**Problems to work on:**
**A.** In the passage on subtext, what device does the scene from Annie Hall use to reveal the characters' inner thoughts?
**B.** According to the passage on subtext, what can lie under dialogue? Name every item the passage lists by name.
**C.** Write the next part of the passage on subtext, picking up right after its final sentence.

**Document extract:**
╔══

Subtext is content underneath the spoken dialogue. Under dialogue, there can be conflict, anger, competition, pride, showing off, or other implicit ideas and emotions. Subtext is the unspoken thoughts and motives of characters—what they really think and believe. Subtext just beneath the surface of dialogue makes life interesting, but it can also cause people to be misunderstood.

Examples of subtext often include the sexuality of the characters, such as the nature of the relationship between the teachers in the film version of Lillian Hellman's play The Children's Hour (which was based on an actual case in Scotland), or the gender ambiguity of Mr. Humphries in Are You Being Served?.

In the play "Ghosts" by Henrik Ibsen subtext is important in gaining a greater understanding of the character as they cannot always speak freely due to the constrictions of social conventions at the time.

A scene in Woody Allen's movie Annie Hall, in which subtitles explain the characters' inner thoughts during an apparently innocent conversation, is an example of the subtext of a scene being made explicit.

Especially in light of their inherently ambiguous and self-referential character, many authors have explicitly used subtexts (or subtexts about subtexts) in humor.

In the episode "My Best Friend's Bottom" of British comedy TV series Coupling, Captain Subtext is a tool used in the narrative to explicitly make the viewers aware of the subtextual message in the dialogue. In it, the dialogue and the subtext have been deliberately made humorous.

It might also be claimed in these last two examples that once the subtext is made explicit, it is no longer a subtext: The authors are highlighting a supposed subtext in order to create a new subtext about the transformation of the previously implicit subtext. Because of their complexity and implicit character, subtexts are often debated, especially by theorists wishing to advance a particular position or theory by claiming something as a subtext.

╚══

**Dataset section:**

╔══

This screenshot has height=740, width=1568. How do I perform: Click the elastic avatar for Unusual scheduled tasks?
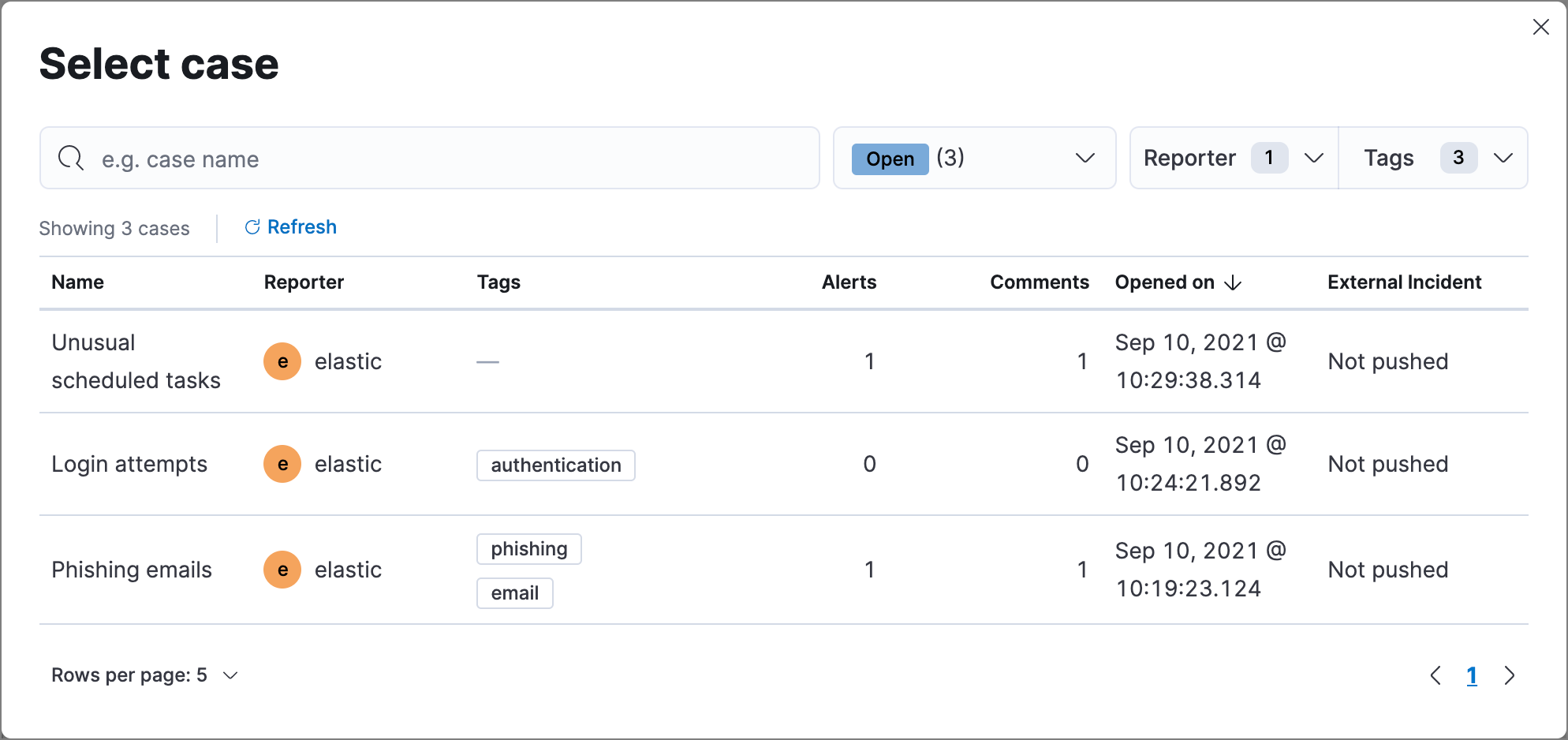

╚══

**Answers given:**
**A.** Subtitles.

**B.** Conflict, anger, competition, pride, and showing off.

**C.**
Subtext is also a frequently used method of subtly inserting social or political commentary into fiction. (This technique is not new. Voltaire used it in Zadig and Candide.) Subtext is often also inserted in narratives where explicit themes are unable to be shown or expressed due to censorship or simply interest in appealing to a general audience. Frequently, these subtexts may be of, but not limited to, a sexual nature or possible references to sexual orientation. Their inclusion is such so that they are easily overlooked by younger viewers but may be caught by more mature viewers. Television sci-fi such as the original Star Trek and Doctor Who (both of which implicitly avoided onscreen sexual situations) have often been discussed with respect to certain scenes or lines of dialogue. Subtext also serves to add a complexity to a premise that may superficially appeal to younger viewers but may also attract older fans, as is often the case with cartoons, sci-fi and fantasy. It also may serve to aid in suspension of disbelief."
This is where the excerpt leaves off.